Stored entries
:::::

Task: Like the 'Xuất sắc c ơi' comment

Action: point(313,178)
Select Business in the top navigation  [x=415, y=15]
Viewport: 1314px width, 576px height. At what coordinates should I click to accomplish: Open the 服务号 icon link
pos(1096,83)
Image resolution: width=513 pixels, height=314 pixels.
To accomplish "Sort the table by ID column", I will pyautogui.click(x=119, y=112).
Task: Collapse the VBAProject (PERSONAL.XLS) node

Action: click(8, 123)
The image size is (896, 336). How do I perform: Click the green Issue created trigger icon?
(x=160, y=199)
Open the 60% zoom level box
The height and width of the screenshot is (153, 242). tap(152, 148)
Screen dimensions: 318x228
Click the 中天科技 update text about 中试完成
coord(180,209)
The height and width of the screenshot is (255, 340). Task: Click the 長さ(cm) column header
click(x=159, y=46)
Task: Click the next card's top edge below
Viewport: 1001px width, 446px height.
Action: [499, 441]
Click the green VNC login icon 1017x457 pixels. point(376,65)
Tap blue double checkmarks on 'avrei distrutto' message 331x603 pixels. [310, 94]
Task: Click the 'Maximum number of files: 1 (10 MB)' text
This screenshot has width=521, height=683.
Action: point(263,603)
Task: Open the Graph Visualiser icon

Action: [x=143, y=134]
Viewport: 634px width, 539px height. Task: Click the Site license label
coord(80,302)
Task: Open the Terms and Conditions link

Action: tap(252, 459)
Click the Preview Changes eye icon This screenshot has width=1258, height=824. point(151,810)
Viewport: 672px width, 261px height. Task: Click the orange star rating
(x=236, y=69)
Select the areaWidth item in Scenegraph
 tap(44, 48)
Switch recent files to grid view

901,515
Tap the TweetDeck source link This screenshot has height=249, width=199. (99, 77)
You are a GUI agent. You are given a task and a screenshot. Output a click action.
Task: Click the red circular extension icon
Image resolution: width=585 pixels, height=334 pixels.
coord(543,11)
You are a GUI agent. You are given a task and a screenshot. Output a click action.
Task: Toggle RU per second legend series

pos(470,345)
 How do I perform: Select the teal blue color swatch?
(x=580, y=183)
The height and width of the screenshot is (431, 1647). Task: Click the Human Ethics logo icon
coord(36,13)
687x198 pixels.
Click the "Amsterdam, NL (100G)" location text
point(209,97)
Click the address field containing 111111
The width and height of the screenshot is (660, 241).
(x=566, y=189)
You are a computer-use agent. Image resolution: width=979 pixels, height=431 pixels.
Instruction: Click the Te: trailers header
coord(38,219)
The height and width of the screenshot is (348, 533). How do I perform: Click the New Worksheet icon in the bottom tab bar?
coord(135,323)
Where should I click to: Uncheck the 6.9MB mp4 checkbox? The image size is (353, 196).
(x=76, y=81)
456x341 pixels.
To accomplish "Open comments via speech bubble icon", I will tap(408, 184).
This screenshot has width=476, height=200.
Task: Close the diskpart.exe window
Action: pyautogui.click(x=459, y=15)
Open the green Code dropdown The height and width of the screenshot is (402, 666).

:::::

→ **WHAT YOU ARE ASKED TO DO**: Nothing but the lines from the one containing "Tap the TweetDeck" to the end of the records above should appear, each copied exactly.

→ **EXERCISE OUTPUT**:
Tap the TweetDeck source link This screenshot has height=249, width=199. (99, 77)
You are a GUI agent. You are given a task and a screenshot. Output a click action.
Task: Click the red circular extension icon
Image resolution: width=585 pixels, height=334 pixels.
coord(543,11)
You are a GUI agent. You are given a task and a screenshot. Output a click action.
Task: Toggle RU per second legend series

pos(470,345)
 How do I perform: Select the teal blue color swatch?
(x=580, y=183)
The height and width of the screenshot is (431, 1647). Task: Click the Human Ethics logo icon
coord(36,13)
687x198 pixels.
Click the "Amsterdam, NL (100G)" location text
point(209,97)
Click the address field containing 111111
The width and height of the screenshot is (660, 241).
(x=566, y=189)
You are a computer-use agent. Image resolution: width=979 pixels, height=431 pixels.
Instruction: Click the Te: trailers header
coord(38,219)
The height and width of the screenshot is (348, 533). How do I perform: Click the New Worksheet icon in the bottom tab bar?
coord(135,323)
Where should I click to: Uncheck the 6.9MB mp4 checkbox? The image size is (353, 196).
(x=76, y=81)
456x341 pixels.
To accomplish "Open comments via speech bubble icon", I will tap(408, 184).
This screenshot has width=476, height=200.
Task: Close the diskpart.exe window
Action: pyautogui.click(x=459, y=15)
Open the green Code dropdown The height and width of the screenshot is (402, 666).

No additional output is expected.